A Tree Grows 40 Different Types of Fruit

What started as an art project has become a mission to reintroduce Americans to native fruits that have faded from popularity

Tree of 40 Fruit.jpg
Here is the artist's rendition of what a Tree of 40 Fruit will look like at 10 years. Image courtesy of Sam Van Aken

A tree that Sam Van Aken grows might look like any other—until it blooms. First, its branches blossom in different shades of pink, white and crimson, and then, quite magically, the tree displays a mix of fruit.

Van Aken's Tree of 40 Fruit, an invention that’s just what it sounds like, is capable of producing 40 different varieties of fruit—plums, peaches, apricots, nectarines, cherries and others. The 42-year-old sculptor and art professor at Syracuse University created his first multi-fruit tree back in 2008, by grafting together branches from different trees. He intended to produce a piece of natural art that would transform itself. He thought of the tree as a sculpture, because he could, based on what he grafted where, determine how it morphed.

Today, there are 18 of these wondrous trees across the country, with three more being planted this spring in Illinois, Michigan and California. Seven are located in New York—including the very first Tree of 40 Fruit that’s still on the Syracuse campus—and six more are in a small grove in Portland, Maine.
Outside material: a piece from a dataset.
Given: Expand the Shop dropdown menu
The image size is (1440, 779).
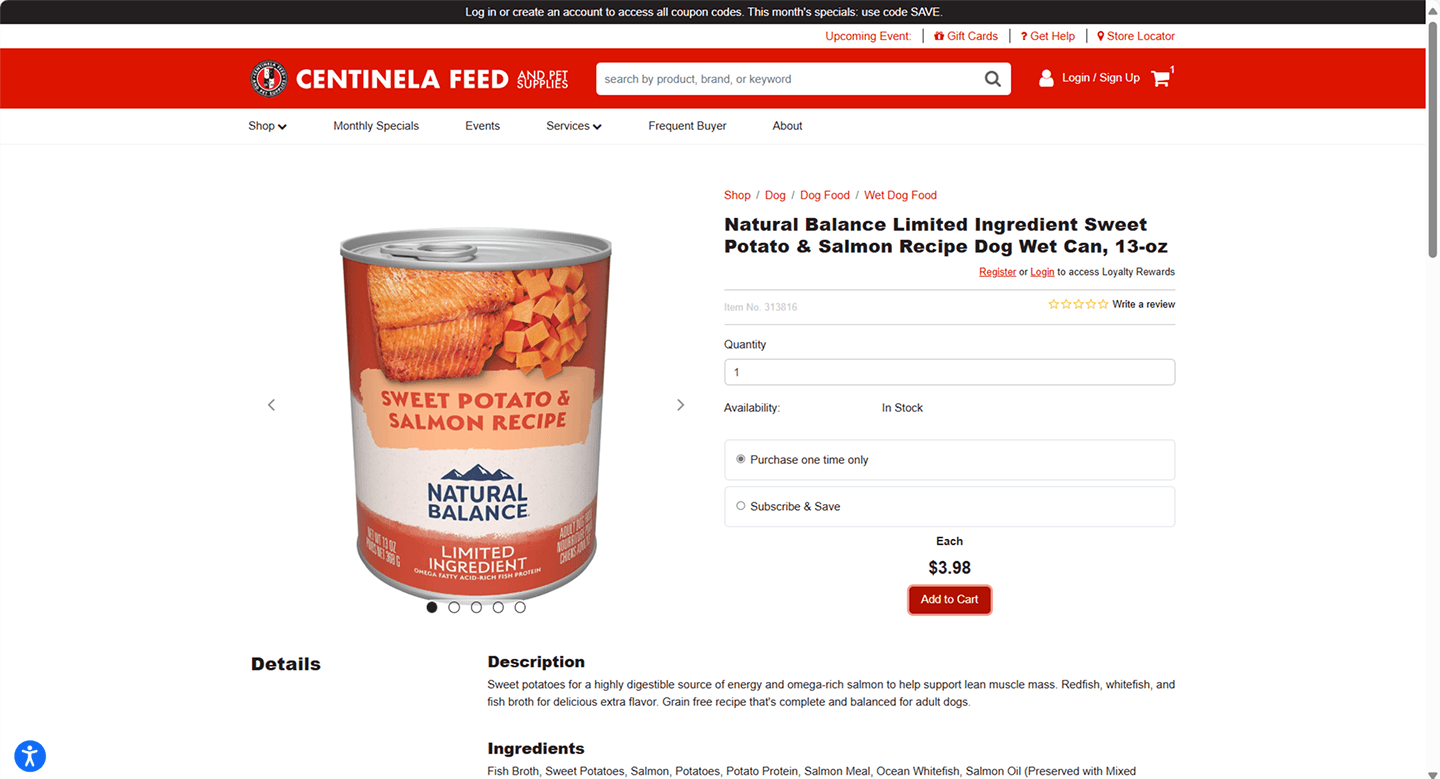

Other individual trees, reportedly costing up to $30,000, have been purchased for private homes and museums, such as the 21C Museum/Hotel in Bentonville, Arkansas. That one, says Van Aken, may be the “most beloved” of his trees. “From the day it was planted,” he says, “it seemed to have some draw for people.” 

The kindest cut

While it takes precision, the grafting required to create these multi-fruit trees is not that complicated a process. Van Aken, who grew up on a farm in Pennsylvania, takes a slice of a fruit tree that includes buds and inserts it into a matching incision in a host tree, one that’s been growing for at least three years. He then wraps electrical tape around the spot to hold the pieces together. When all goes well, the “veins,” he says, of the different trees flow into each other so that they share a vascular system.

Other times, Van Aken uses a type of grafting involving just the buds. He removes healthy buds from a tree in February and stores them in a freezer until August. Then, he trims buds off a host tree’s branches and replaces them with the ones that have been in cold storage. He wraps the new buds in plastic, creating a greenhouse effect, and the following spring cuts off any of the remaining old buds near the graft. The idea, says Van Aken, is to trick the host tree into believing the new pieces are part of itself. He explained how the Tree of 40 Fruit came to be at a TED talk in Manhattan last year.

The tree of forty fruits | Sam Van Aken | TEDxManhattan

For three years after one of his trees is sited, the artist visits it twice a year, once in the spring to prune the branches and again in the summer to add more grafts. Van Aken estimates that it takes at least nine years for a Tree of 40 Fruit to reach its peak—that is five years for the grafts to develop and another four for the different fruit to appear.

Going native

Van Aken uses only trees that produce stone fruits, or those that have pits, because these species tend to be compatible with each other. He was able to gain access to almost 250 different varieties, but to the general public, most of these types of peaches, plums and apricots are unfamiliar, because they aren't the preferred size or color and don't have a shelf-life long enough to allow them to be sold in stores. But that means people are missing out on a wide variety of taste sensations. Some of the fruits, Van Aken says, are so sweet, “they’ll hurt your teeth,” and others are sour.   

The art project, in this sense, gradually became a means of conservation. Van Aken is doing his part to  keep these fruit species from disappearing.

In fact, his work with lesser known types of fruit attracted the attention of DARPA, the research arm of the Department of Defense. This past fall he met with people from the agency’s Biological Technologies Office to share what he has learned about preserving heirloom and native varieties of fruit. 

While he continues to create Trees of 40 Fruit, Van Aken’s agricultural focus is broadening. His latest project, based on the German concept of streuobstweise, or community orchards, is a step toward not only educating communities about the fruits native to their region, but also in engaging a younger generation in the fading tradition of growing food. Van Aken, art historian and entrepreneur Chris Thompson and some local businesses and community groups hope to start their first streuobstweise in Freeport, Maine. Some multi-fruit trees will be planted in the orchard, but most of the trees will provide only one type of fruit—the goal being to bring back local varieties that most people have never tasted. 

“The Trees of 40 Fruit were a way for me to collapse an entire orchard into one tree to preserve varieties and diversity,” says Van Aken. “But if the Tree of 40 Fruit is collapse, the streuobstweise is explosion, returning these varieties to individual trees.”